Start of Supplied material
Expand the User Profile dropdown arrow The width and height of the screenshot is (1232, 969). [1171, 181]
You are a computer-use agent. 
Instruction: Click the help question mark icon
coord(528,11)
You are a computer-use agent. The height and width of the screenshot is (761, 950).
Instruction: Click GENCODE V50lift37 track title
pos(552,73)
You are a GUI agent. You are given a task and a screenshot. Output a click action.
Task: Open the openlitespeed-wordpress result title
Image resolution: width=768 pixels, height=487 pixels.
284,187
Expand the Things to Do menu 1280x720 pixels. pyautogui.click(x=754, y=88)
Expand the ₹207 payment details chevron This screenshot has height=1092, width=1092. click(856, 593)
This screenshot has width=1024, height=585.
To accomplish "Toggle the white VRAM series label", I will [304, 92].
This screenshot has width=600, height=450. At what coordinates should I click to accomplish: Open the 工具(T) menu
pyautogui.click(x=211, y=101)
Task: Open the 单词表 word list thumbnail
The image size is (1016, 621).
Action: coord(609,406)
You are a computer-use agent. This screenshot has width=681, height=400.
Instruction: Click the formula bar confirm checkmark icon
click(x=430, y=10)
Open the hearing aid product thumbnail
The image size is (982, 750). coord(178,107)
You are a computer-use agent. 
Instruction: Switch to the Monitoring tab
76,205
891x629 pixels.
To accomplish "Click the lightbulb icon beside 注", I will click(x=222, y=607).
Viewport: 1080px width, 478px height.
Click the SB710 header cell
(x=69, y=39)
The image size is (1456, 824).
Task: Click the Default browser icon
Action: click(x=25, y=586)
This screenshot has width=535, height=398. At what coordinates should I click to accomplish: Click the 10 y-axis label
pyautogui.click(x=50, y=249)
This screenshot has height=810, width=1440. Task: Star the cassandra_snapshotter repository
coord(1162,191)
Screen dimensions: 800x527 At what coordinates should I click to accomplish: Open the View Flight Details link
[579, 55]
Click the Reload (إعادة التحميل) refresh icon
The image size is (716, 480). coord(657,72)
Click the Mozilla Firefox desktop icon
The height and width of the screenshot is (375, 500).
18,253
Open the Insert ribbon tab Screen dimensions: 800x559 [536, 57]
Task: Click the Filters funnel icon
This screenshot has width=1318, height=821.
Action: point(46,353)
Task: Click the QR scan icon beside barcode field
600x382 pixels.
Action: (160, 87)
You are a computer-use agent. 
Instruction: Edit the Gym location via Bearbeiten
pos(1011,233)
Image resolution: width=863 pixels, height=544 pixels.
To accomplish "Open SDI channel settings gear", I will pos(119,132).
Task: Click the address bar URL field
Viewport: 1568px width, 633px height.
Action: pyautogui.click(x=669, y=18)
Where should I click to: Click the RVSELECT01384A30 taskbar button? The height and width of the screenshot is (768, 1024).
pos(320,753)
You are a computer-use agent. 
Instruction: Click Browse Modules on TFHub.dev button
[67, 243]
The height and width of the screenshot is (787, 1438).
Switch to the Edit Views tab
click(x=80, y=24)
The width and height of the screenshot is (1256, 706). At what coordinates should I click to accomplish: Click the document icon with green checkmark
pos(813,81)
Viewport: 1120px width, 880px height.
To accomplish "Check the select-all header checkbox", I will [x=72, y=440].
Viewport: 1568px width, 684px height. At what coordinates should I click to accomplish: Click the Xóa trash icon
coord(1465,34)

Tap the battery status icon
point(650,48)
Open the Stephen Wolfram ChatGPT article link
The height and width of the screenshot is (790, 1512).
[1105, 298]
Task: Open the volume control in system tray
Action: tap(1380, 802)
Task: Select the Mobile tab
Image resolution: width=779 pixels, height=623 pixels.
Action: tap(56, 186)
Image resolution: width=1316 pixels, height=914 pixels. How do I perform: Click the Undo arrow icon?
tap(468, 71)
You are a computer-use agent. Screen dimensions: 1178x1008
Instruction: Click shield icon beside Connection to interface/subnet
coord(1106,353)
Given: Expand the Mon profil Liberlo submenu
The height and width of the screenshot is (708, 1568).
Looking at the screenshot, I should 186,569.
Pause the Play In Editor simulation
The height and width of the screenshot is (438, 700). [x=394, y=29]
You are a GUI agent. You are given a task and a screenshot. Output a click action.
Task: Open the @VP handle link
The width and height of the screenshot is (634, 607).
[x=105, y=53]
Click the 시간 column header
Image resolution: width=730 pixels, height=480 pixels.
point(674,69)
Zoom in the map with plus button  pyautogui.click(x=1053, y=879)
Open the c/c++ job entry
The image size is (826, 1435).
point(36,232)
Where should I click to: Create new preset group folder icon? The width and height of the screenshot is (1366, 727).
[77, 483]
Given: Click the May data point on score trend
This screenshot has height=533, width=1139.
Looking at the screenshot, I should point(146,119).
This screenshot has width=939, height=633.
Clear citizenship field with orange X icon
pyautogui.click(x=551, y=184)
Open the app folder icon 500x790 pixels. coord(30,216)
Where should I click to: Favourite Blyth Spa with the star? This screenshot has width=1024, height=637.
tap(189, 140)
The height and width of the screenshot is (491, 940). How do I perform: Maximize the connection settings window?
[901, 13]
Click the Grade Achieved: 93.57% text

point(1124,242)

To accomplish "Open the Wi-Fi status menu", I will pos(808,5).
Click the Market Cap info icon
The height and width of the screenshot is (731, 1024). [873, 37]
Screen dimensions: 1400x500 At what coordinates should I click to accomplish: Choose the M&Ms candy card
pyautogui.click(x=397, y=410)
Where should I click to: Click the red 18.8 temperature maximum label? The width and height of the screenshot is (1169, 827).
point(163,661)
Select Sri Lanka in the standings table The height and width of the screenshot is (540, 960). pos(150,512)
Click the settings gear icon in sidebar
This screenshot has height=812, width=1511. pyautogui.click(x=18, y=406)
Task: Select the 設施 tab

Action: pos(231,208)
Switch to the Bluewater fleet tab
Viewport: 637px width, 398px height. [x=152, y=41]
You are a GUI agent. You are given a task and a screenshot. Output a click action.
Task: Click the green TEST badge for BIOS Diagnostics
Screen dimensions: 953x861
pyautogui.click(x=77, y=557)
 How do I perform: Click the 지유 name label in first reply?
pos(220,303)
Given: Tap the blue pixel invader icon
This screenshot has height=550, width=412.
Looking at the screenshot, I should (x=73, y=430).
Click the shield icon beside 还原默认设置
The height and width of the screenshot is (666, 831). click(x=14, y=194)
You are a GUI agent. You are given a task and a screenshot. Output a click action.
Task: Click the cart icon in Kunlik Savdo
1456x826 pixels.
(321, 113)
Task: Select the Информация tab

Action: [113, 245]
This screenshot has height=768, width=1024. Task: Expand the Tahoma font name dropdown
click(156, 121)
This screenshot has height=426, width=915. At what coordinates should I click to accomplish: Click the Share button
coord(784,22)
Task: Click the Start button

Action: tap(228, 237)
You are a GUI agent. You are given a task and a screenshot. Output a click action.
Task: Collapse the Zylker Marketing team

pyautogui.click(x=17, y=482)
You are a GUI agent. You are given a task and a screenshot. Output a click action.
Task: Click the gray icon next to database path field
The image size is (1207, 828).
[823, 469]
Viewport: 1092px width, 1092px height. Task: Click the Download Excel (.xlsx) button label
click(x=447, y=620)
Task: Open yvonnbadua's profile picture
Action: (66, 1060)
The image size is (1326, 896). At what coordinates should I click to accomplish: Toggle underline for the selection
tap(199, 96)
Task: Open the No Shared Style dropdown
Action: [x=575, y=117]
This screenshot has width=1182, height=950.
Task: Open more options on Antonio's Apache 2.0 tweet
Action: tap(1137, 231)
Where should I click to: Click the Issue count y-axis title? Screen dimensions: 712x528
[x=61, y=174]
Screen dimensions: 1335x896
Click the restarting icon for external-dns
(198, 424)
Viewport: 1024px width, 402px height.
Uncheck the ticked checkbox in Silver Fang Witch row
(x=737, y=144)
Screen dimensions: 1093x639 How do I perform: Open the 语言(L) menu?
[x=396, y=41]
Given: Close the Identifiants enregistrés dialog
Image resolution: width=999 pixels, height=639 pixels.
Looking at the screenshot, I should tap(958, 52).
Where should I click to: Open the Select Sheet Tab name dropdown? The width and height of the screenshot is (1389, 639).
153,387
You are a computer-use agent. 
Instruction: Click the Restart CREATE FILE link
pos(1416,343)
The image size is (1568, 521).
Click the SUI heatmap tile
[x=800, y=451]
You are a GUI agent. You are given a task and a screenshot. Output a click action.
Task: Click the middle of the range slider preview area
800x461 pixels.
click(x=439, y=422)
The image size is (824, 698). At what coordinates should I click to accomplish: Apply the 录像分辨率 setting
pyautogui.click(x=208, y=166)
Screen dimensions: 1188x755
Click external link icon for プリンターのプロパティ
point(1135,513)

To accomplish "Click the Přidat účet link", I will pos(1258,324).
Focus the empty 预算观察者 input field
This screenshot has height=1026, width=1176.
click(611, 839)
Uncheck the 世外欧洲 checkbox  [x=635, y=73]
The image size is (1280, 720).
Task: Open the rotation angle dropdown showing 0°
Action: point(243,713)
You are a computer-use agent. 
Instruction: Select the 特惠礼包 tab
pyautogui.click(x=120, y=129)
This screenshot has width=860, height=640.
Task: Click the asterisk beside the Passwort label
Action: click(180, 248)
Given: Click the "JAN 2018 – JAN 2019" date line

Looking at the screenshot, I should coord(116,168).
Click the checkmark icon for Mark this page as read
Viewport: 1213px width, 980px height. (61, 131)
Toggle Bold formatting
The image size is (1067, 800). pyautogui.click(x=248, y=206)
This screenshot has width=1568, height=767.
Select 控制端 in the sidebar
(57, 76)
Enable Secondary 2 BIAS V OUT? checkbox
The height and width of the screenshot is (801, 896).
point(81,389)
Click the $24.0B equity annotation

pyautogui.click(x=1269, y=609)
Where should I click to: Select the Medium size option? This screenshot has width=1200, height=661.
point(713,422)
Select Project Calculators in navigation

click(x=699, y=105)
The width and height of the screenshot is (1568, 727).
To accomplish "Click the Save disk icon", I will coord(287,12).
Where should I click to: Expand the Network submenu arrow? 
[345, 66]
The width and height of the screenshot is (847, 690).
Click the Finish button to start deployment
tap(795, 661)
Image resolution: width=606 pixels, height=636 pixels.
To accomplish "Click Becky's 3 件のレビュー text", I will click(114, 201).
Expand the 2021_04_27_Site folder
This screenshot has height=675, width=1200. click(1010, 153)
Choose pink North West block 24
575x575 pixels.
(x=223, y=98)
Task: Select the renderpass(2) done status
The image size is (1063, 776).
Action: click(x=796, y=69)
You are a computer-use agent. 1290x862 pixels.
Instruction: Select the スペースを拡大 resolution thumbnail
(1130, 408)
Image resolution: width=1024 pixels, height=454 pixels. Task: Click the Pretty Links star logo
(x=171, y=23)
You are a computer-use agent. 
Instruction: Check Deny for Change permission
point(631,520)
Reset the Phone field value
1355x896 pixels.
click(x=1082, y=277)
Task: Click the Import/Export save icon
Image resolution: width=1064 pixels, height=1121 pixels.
End of Supplied material
Directions » The lines to copy run from the first line of the entries to the line containing "This screenshot has width=1024, height=585."; copy them exactly and output nothing else.

Answer to this problem »
Expand the User Profile dropdown arrow The width and height of the screenshot is (1232, 969). [1171, 181]
You are a computer-use agent. 
Instruction: Click the help question mark icon
coord(528,11)
You are a computer-use agent. The height and width of the screenshot is (761, 950).
Instruction: Click GENCODE V50lift37 track title
pos(552,73)
You are a GUI agent. You are given a task and a screenshot. Output a click action.
Task: Open the openlitespeed-wordpress result title
Image resolution: width=768 pixels, height=487 pixels.
284,187
Expand the Things to Do menu 1280x720 pixels. pyautogui.click(x=754, y=88)
Expand the ₹207 payment details chevron This screenshot has height=1092, width=1092. click(856, 593)
This screenshot has width=1024, height=585.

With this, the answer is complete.